Written task => Reproduce the lines below word for word, leaving out the pictures.

Given information =>
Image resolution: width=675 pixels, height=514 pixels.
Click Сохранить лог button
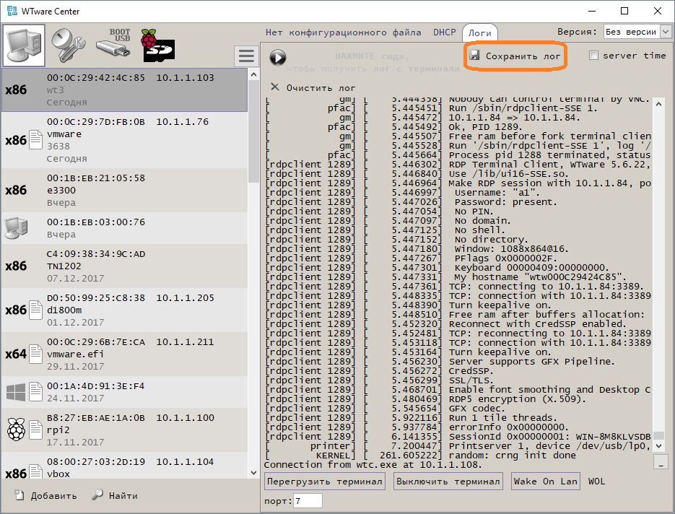pos(515,56)
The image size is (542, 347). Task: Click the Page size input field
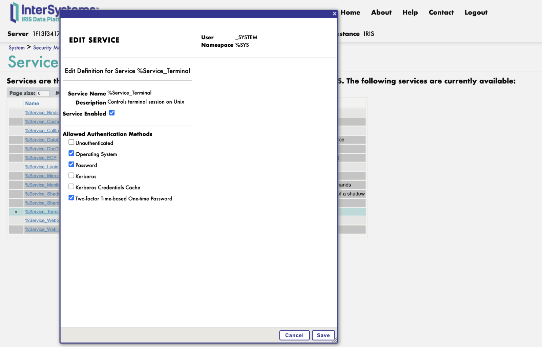click(43, 93)
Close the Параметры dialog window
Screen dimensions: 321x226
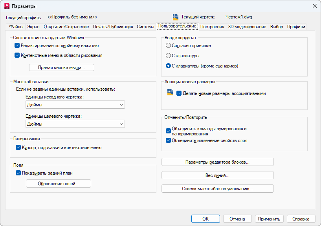click(x=314, y=6)
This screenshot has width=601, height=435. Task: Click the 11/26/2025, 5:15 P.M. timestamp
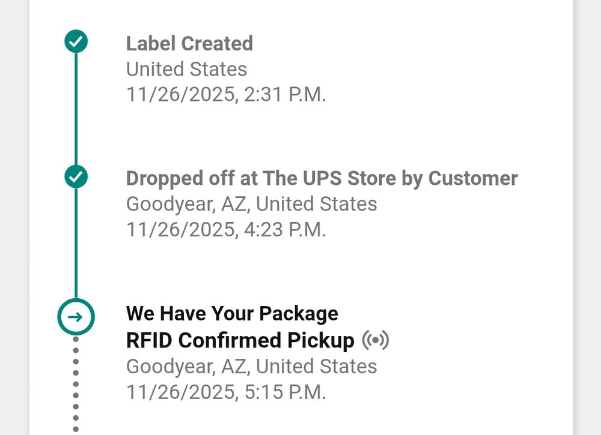(225, 392)
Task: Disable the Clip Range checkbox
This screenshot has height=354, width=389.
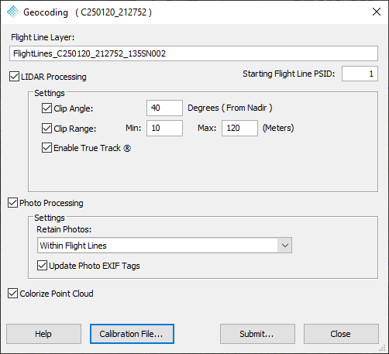Action: [46, 128]
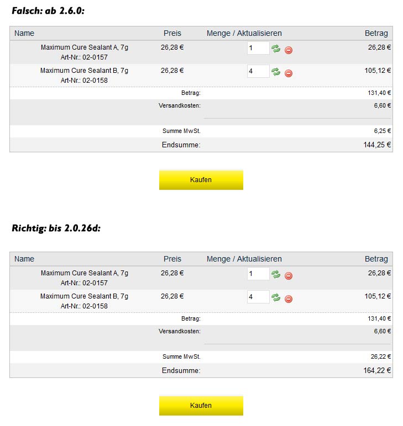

Reply =>
Image resolution: width=675 pixels, height=514 pixels.
Click Сохранить лог button
pos(515,56)
The image size is (542, 347). Task: Click the Page size input field
click(43, 93)
Close the Параметры dialog window
Screen dimensions: 321x226
click(x=314, y=6)
This screenshot has width=601, height=435. Task: Click the 11/26/2025, 5:15 P.M. timestamp
(225, 392)
Task: Disable the Clip Range checkbox
This screenshot has height=354, width=389.
Action: [46, 128]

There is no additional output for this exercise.